Trump has a single word of contempt for the unfriendly media: Fake. Modi has used wider options that include steadfast refusal to hold a presser which is bound to attract questioning media personnel and manipulating nearly the entire spectrum of Indian media which has converted itself into his drum-beaters.

The nosy parkers in the US media are big irritants for Trump; Modi is blessed with having the media eating out of hands. The US media refuses to be cowed down by Trump who has been accused of routinely lying: some reports have mentioned astronomical numbers like 10,000 ‘lies’ spoken by Trump in office. Thanks to a largely friendly and pliant media, there is no count of ‘lies’ spoken by Modi but a lot of what he claims or says has been found to be inaccurate or misleading.

There are some obvious differences in the understanding of the term ‘nationalism’ or ‘hyper-nationalism’ in India and the US. In India majoritarian politics is directly linked to sowing ill-will towards the followers of a particular religion; in the US what we call ‘majoritarianism’ is associated with ‘supremacists’.

The ‘Black Lives Matter’ campaign in the US is a clear reaction to supremacist violence against the Blacks; in India religious vigilantism has created a wide gulf between the majority community and the Muslim minority.

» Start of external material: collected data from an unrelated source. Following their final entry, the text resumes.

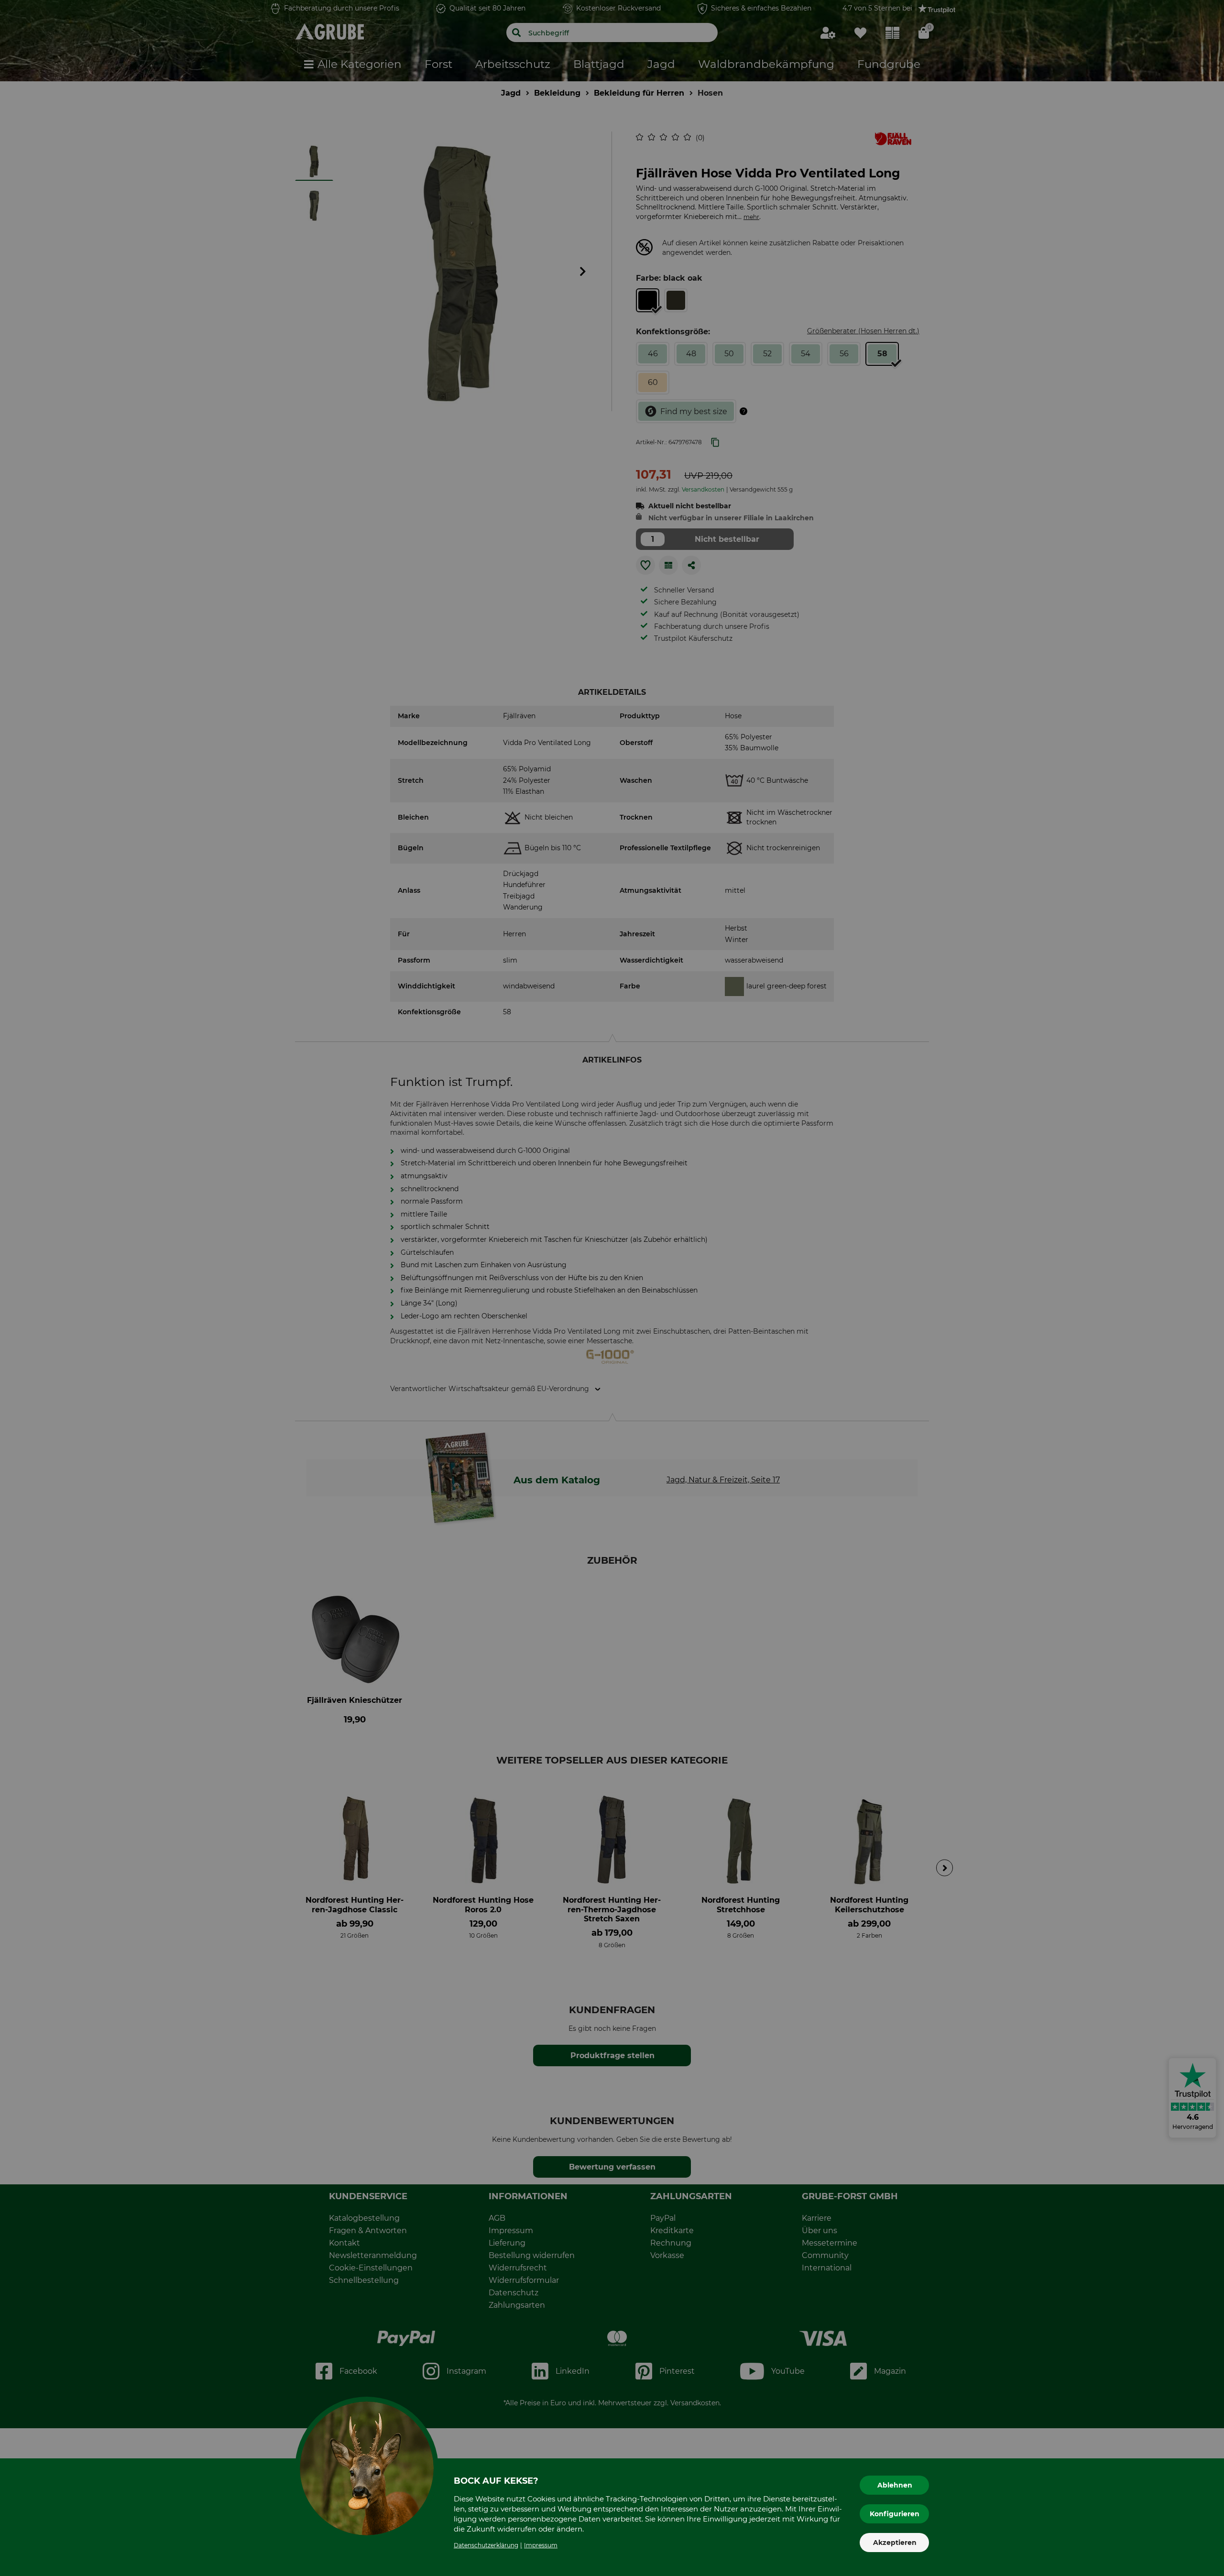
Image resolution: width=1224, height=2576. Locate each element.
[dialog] (612, 1288)
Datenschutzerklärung (486, 2545)
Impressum (540, 2545)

Unlike Modi, Trump’s popularity has been dropping at an alarming rate but he fervently hopes that his ‘patriotic’ supporters (mainly White) will outnumber the faithful of the Democratic rival Joe Biden, a dangerous ‘Leftist’, at the primaries. In the US electoral system, the voting in the primaries decides the outcome of the presidential poll, not the popular votes.

A parallel between Trump and Modi can also be seen in some other matters. Trump pats himself on the back for the manner he has dealt with COVID-19 pandemic; so does Modi. Trump says the US economy is bouncing back (partially true); the Modi government makes almost a similar assertion by closing eyes to the unstoppable downward spiral of the Indian economy. Trump has no doubt that he is leading the US towards greatness; Modi believes that the Utopia he dreams of is actually turning into a reality and India will soon be a ‘Vishwa Guru’ (leader of the world).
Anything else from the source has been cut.